[To do] Taking the listing below, restate word for word each line from the line with "You are a computer-use agent. Screen" to the line with "Instruction: Open actions", ends included, and stop there.

[Dataset entries]
☆ ☆ ☆ ☆ ☆ ☆ ☆

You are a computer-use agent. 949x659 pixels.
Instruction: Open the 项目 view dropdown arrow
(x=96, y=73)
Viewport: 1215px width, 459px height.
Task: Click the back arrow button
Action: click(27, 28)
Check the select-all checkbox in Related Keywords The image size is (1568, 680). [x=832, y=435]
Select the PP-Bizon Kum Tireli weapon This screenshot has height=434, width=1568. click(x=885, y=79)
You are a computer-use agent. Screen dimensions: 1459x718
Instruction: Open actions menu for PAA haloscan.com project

☆ ☆ ☆ ☆ ☆ ☆ ☆

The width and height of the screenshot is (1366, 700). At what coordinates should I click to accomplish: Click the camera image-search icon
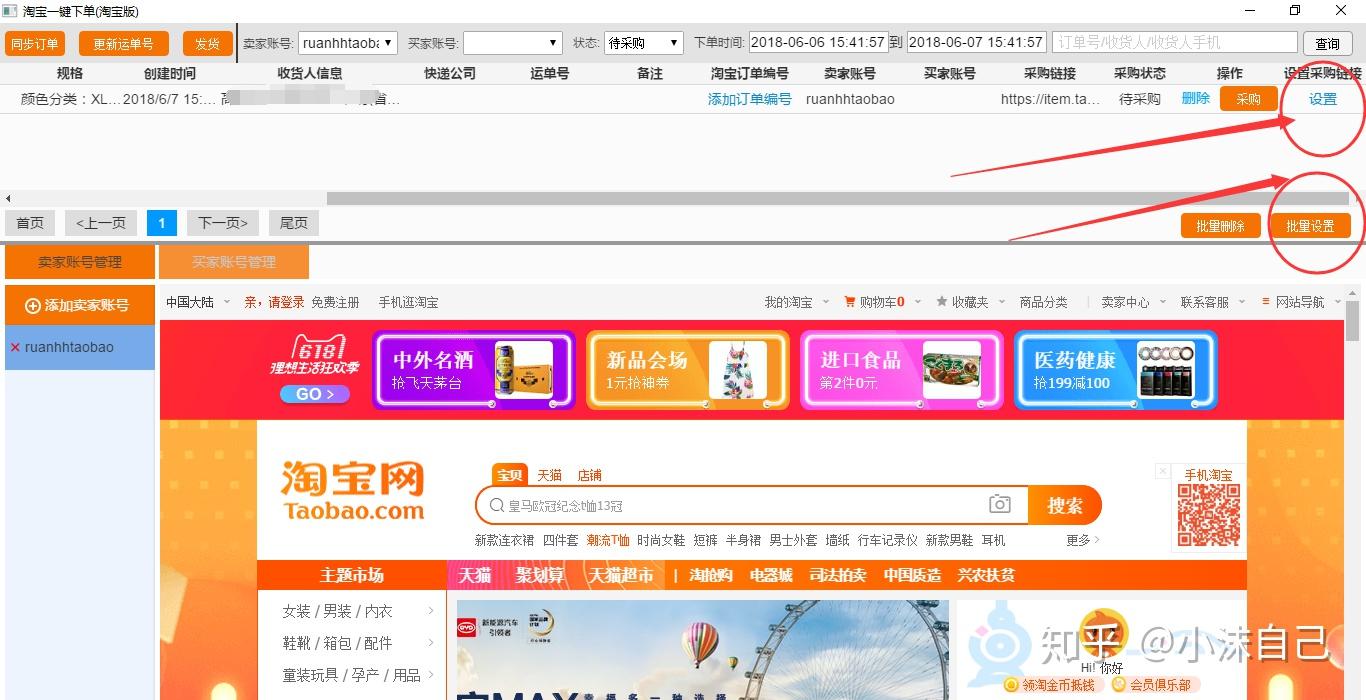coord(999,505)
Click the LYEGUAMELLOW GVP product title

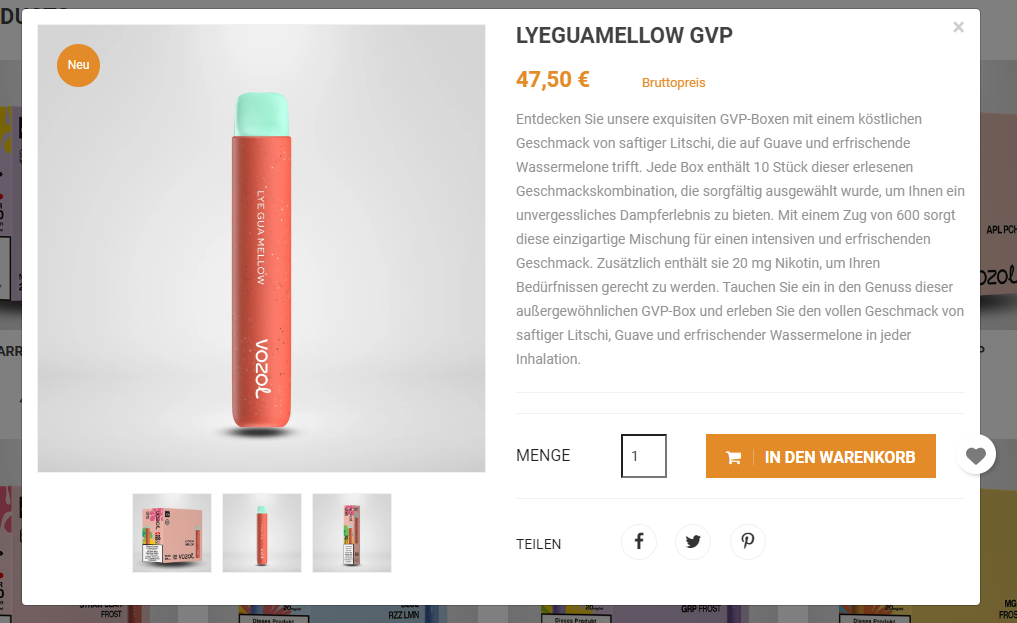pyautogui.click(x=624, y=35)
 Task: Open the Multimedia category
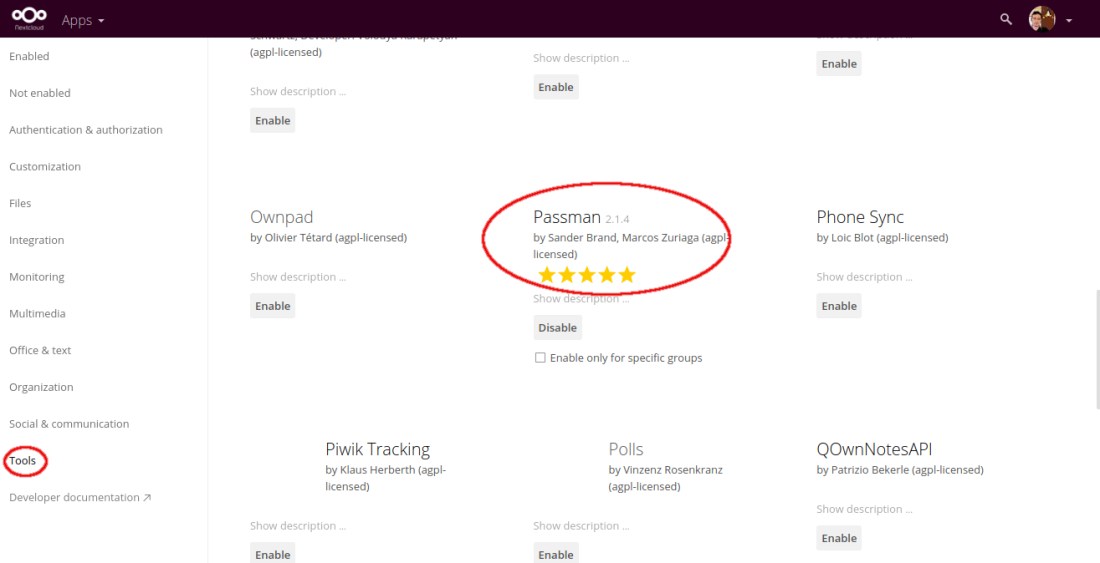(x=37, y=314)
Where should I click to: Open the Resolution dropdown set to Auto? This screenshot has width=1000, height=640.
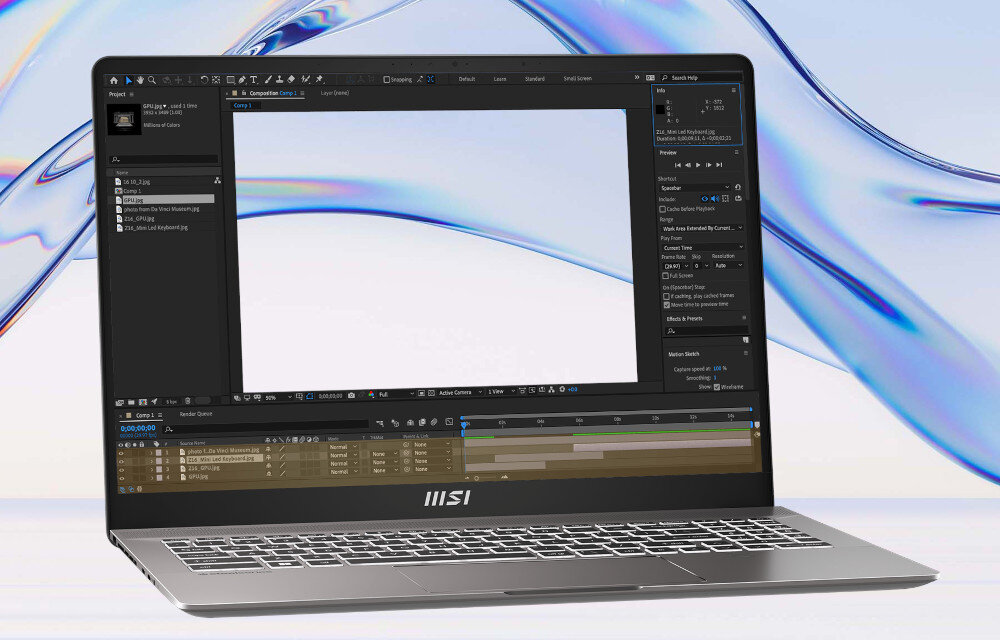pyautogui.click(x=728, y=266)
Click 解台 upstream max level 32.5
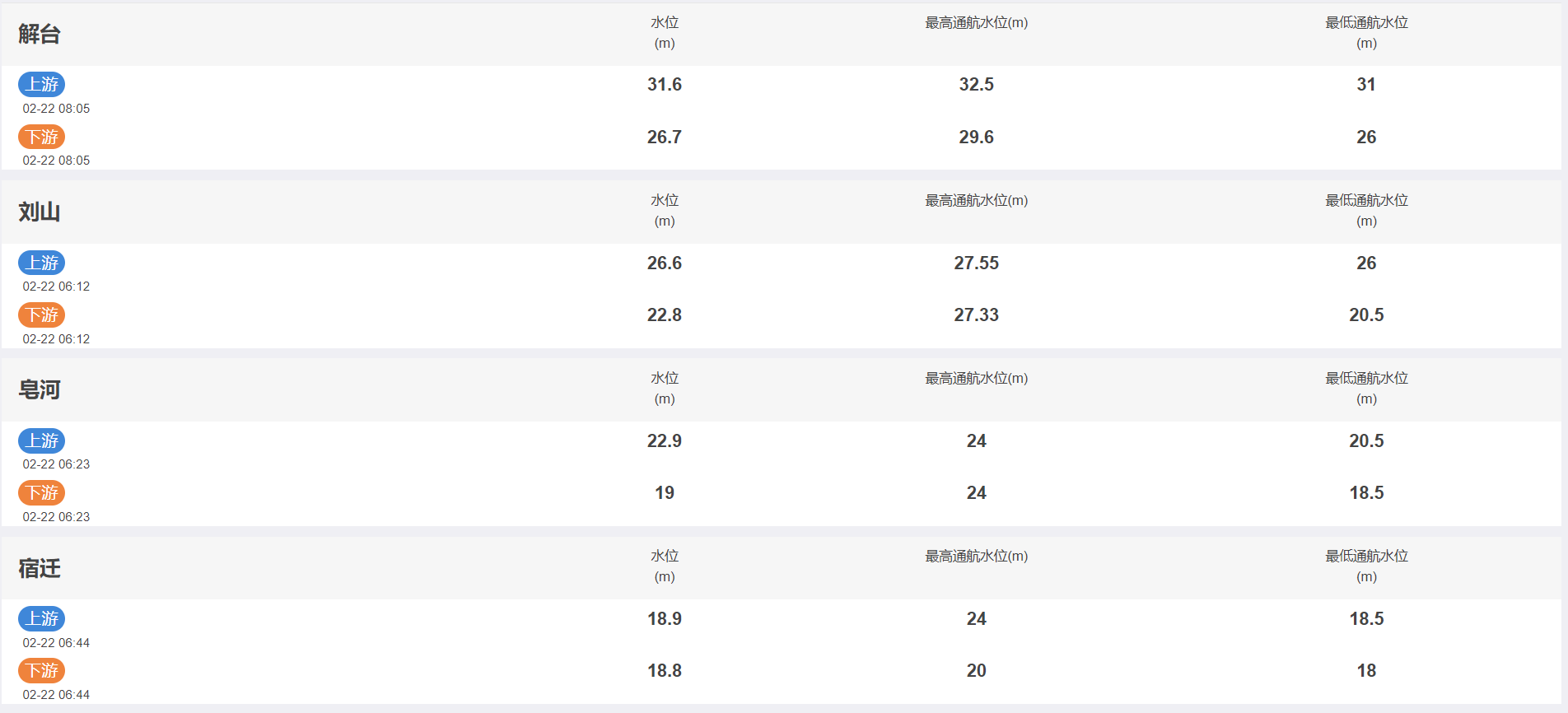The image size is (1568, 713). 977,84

☆ ☆ ☆ ☆ ☆ ☆ ☆

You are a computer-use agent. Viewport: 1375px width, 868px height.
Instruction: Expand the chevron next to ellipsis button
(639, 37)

☆ ☆ ☆ ☆ ☆ ☆ ☆

[Answer]
You are a computer-use agent. Screen dimensions: 1459x718
Instruction: Open actions menu for PAA haloscan.com project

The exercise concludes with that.